GCC capital markets surge, driving economic growth and global investment
In recent years, the Gulf Cooperation Council (GCC) capital markets have experienced remarkable growth, positioning the region as a significant player in the global financial landscape. This surge is attributed to a combination of robust economic fundamentals, strategic reforms and increased investor interest.
Surge in Initial Public Offerings (IPOs)
The GCC witnessed a record number of IPOs in the fiscal year 2024, with 53 listings across the region. This activity raised approximately $13.7 billion, a notable increase from the $10.5 billion garnered in 2023. Saudi Arabia led this momentum, hosting 15 IPOs on the Tadawul main market and 27 on the Nomu parallel market. The United Arab Emirates (UAE) also made significant strides, highlighted by Talabat's $2 billion IPO in Dubai, marking the city's largest offering of the last year.

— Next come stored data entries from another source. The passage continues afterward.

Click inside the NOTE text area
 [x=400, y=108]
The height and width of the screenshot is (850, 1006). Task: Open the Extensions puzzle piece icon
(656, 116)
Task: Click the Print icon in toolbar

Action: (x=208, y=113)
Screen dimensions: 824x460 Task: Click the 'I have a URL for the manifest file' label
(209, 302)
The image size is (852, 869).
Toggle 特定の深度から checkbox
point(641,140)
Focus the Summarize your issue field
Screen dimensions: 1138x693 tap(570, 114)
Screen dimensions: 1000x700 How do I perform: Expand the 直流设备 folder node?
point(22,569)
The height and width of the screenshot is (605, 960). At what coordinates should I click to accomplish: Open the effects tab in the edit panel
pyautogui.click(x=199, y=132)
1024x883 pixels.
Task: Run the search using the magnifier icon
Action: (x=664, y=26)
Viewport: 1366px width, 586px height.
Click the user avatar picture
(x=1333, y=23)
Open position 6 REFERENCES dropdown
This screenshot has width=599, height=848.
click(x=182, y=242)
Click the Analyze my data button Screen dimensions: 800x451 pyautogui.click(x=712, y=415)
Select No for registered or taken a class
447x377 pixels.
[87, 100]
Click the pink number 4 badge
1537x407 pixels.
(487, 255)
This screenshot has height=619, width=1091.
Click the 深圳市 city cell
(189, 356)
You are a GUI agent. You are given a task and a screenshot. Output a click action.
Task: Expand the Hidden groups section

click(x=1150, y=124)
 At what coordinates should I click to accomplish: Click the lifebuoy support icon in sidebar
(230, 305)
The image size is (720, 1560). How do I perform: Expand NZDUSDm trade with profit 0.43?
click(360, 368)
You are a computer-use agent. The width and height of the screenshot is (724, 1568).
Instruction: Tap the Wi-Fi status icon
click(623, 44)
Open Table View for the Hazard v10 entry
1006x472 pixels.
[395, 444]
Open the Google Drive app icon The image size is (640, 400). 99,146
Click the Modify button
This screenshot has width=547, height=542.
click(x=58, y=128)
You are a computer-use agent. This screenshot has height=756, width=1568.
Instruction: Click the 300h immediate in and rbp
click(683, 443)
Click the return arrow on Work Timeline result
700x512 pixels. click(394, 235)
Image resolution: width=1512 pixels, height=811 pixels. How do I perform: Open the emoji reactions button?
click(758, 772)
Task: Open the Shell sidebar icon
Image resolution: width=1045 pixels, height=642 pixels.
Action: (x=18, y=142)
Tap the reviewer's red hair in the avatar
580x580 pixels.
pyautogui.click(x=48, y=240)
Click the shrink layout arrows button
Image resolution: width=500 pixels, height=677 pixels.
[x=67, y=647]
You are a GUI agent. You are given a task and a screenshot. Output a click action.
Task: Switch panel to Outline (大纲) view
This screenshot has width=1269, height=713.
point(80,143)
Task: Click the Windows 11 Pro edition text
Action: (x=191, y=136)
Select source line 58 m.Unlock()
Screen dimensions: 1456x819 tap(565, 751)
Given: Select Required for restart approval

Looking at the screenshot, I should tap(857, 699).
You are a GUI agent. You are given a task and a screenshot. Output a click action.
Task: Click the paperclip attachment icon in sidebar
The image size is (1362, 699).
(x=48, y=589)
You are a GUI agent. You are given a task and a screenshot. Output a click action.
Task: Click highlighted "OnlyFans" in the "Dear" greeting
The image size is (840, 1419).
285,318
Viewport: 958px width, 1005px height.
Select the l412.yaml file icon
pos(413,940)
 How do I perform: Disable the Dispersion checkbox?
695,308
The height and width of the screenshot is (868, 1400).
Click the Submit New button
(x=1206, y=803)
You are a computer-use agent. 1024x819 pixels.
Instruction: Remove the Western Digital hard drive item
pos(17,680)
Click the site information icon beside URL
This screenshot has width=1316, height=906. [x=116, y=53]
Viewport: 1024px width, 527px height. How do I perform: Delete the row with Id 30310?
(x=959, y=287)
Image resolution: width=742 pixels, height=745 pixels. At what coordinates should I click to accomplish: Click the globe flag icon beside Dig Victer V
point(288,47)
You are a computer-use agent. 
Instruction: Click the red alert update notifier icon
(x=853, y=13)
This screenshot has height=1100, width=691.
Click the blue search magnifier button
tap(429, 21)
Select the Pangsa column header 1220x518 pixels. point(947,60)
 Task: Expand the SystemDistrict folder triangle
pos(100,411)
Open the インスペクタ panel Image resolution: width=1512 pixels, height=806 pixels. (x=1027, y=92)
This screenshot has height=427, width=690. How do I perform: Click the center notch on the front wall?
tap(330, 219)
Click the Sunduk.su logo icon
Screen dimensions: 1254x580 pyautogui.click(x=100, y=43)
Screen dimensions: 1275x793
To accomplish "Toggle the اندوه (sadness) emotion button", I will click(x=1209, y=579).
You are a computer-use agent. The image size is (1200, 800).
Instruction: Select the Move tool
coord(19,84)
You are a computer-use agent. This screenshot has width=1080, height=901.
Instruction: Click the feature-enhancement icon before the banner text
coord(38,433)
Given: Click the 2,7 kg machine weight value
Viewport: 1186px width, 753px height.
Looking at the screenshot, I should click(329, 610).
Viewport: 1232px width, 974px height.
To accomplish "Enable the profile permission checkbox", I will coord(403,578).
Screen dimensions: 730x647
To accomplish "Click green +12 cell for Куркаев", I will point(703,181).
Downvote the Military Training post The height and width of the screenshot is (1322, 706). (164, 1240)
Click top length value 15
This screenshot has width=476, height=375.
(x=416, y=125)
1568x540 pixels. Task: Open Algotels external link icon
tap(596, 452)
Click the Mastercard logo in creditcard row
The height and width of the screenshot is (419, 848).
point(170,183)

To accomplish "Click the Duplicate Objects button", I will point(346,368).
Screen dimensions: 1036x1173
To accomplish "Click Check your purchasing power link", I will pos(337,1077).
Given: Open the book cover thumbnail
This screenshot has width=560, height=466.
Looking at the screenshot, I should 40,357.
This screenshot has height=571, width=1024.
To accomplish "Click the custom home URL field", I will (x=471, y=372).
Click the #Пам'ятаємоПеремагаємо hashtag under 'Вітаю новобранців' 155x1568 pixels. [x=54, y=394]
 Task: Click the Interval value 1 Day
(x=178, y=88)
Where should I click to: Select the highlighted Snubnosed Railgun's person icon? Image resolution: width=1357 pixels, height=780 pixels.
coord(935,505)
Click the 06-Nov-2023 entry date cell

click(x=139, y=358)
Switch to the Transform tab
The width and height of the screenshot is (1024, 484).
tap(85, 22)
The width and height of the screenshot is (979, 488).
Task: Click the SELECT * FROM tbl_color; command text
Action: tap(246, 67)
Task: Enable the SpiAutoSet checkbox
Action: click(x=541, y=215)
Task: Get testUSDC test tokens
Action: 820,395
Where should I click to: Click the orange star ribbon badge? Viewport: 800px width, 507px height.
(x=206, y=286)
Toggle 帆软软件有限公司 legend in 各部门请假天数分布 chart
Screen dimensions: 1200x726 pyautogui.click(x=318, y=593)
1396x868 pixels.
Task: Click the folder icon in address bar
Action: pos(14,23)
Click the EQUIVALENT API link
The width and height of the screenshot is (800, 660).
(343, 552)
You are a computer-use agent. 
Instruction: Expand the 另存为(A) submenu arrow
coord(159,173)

Expansion of Debt Capital Markets
The GCC's debt capital markets have expanded substantially, reaching an outstanding value of about $1 trillion by November 2024. This 11% year-on-year growth reflects the region's strategic efforts to finance government projects, address fiscal deficits, and pursue economic diversification. Notably, approximately 40% of this debt comprises sukuk, a type of Islamic financial instrument similar to bonds but structured in compliance with Shariah principles. Unlike conventional bonds, which pay interest, sukuk represent partial ownership in an asset, project or business, generating returns from underlying assets rather than fixed interest payments. This makes them a crucial tool for financing in Islamic economies such as those in the GCC.
Market Performance and Reforms
Equity markets in the GCC have demonstrated resilience, with the S&P GCC Composite Index experiencing a modest decline of 4.2% by mid-2024, influenced by fluctuations in oil prices. Despite this, Dubai's benchmark index achieved its highest level in over a decade, driven by strong economic fundamentals and growth prospects.
Structural reforms have been pivotal in attracting global investors. Initiatives such as the inclusion of GCC countries in the MSCI Emerging Markets Index, growing from 1.5% in 2014 to 6.5% by mid-2024, have enhanced the region's appeal. Additionally, collaborations like the memorandum of understanding between the Shenzhen Stock Exchange and Dubai Financial Market aim to bolster cross-border investments, particularly in exchange-traded funds.
Conclusion
The GCC capital markets are undergoing a transformative phase, marked by increased IPO activity, expansion of debt markets and strategic reforms. These developments not only enhance the region's financial stature but also offer diversified opportunities for global investors.